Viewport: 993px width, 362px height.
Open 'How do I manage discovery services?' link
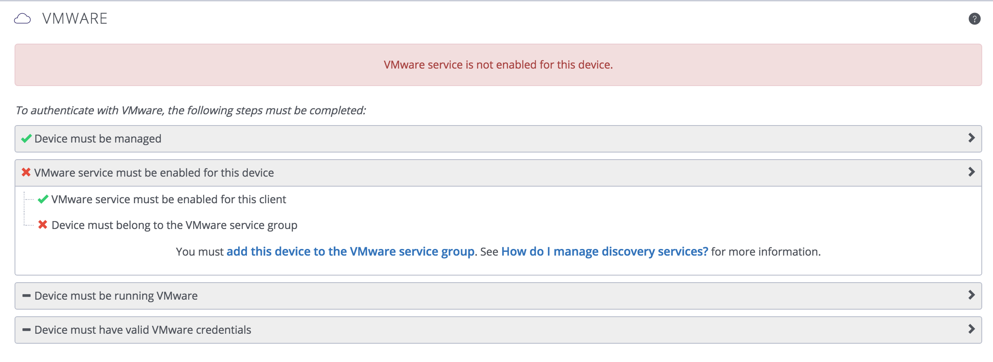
•••••
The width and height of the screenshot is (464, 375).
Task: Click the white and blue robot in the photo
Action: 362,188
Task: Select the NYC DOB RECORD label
•••••
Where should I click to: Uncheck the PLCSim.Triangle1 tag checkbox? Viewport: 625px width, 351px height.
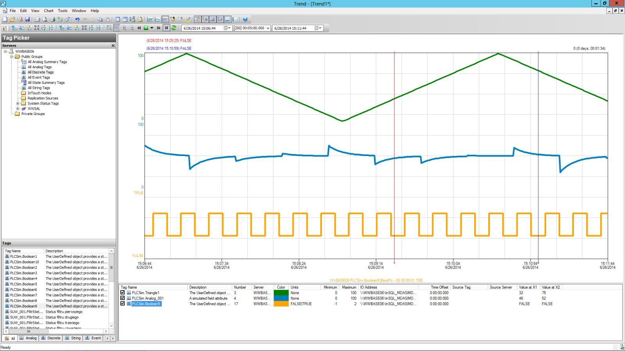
•••••
# [EXERCISE DETAILS]
Restate word for word only the lines above from the line containing "Viewport: 993px width, 362px height." to the line containing "Open 'How do", both of them included.

# [TASK RESULT]
Viewport: 993px width, 362px height.
Open 'How do I manage discovery services?' link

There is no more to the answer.